Transcribe the records from the line containing "商品説明 (44, 626)" onward, up to and including the final line, exactly and without anything else.

Saved data entries:
__________
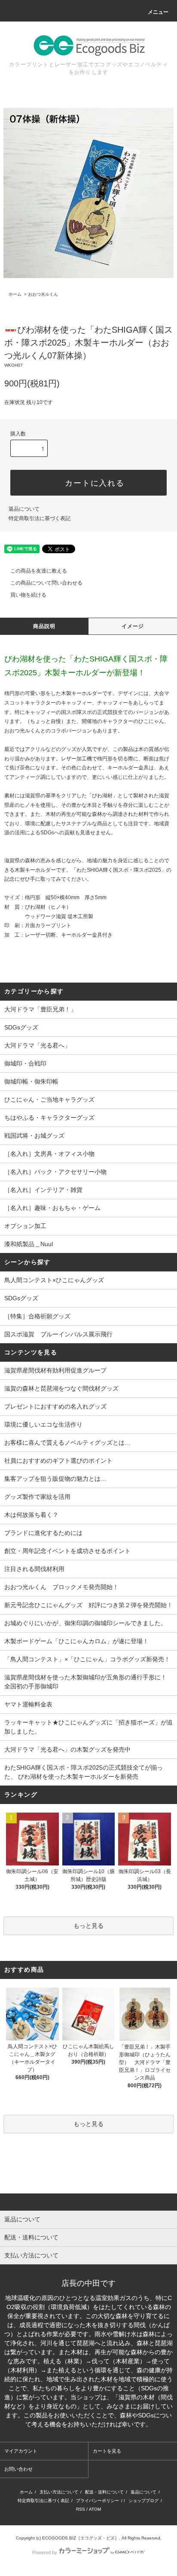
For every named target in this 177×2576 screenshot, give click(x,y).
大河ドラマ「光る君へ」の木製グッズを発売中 (67, 1749)
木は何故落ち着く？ (31, 1514)
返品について (24, 509)
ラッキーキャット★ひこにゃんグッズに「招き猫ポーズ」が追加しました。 (88, 1727)
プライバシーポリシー (97, 2500)
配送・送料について (104, 2492)
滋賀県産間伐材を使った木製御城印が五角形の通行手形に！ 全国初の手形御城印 (88, 1682)
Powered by (44, 2552)
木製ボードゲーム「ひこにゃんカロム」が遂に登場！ (76, 1641)
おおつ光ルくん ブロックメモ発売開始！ (61, 1587)
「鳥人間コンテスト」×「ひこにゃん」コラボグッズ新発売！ (87, 1659)
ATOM (95, 2509)
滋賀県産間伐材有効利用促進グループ (55, 1370)
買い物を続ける (28, 595)
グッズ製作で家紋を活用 (37, 1496)
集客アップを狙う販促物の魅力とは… (55, 1478)
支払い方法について (59, 2492)
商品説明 (44, 626)
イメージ (133, 626)
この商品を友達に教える (38, 571)
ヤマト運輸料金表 (28, 1704)
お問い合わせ (18, 2469)
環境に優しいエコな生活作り (43, 1424)
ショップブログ (143, 2500)
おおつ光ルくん (43, 294)
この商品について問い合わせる (46, 583)
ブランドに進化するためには (43, 1532)
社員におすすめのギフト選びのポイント (58, 1460)
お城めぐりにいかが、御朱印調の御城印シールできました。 (85, 1623)
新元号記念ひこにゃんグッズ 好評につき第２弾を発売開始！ (88, 1605)
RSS (80, 2509)
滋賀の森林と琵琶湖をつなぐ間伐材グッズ (61, 1388)
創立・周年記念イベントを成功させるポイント (67, 1550)
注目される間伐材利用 (34, 1568)
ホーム (15, 294)
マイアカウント (20, 2450)
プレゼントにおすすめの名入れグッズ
__________
◆ **Response box**
商品説明 (44, 626)
イメージ (133, 626)
この商品を友達に教える (38, 571)
ヤマト運輸料金表 (28, 1704)
お問い合わせ (18, 2469)
環境に優しいエコな生活作り (43, 1424)
ショップブログ (143, 2500)
おおつ光ルくん (43, 294)
この商品について問い合わせる (46, 583)
ブランドに進化するためには (43, 1532)
社員におすすめのギフト選びのポイント (58, 1460)
お城めぐりにいかが、御朱印調の御城印シールできました。 (85, 1623)
新元号記念ひこにゃんグッズ 好評につき第２弾を発売開始！ (88, 1605)
RSS (80, 2509)
滋賀の森林と琵琶湖をつなぐ間伐材グッズ (61, 1388)
創立・周年記念イベントを成功させるポイント (67, 1550)
注目される間伐材利用 (34, 1568)
ホーム (15, 294)
マイアカウント (20, 2450)
プレゼントにおすすめの名入れグッズ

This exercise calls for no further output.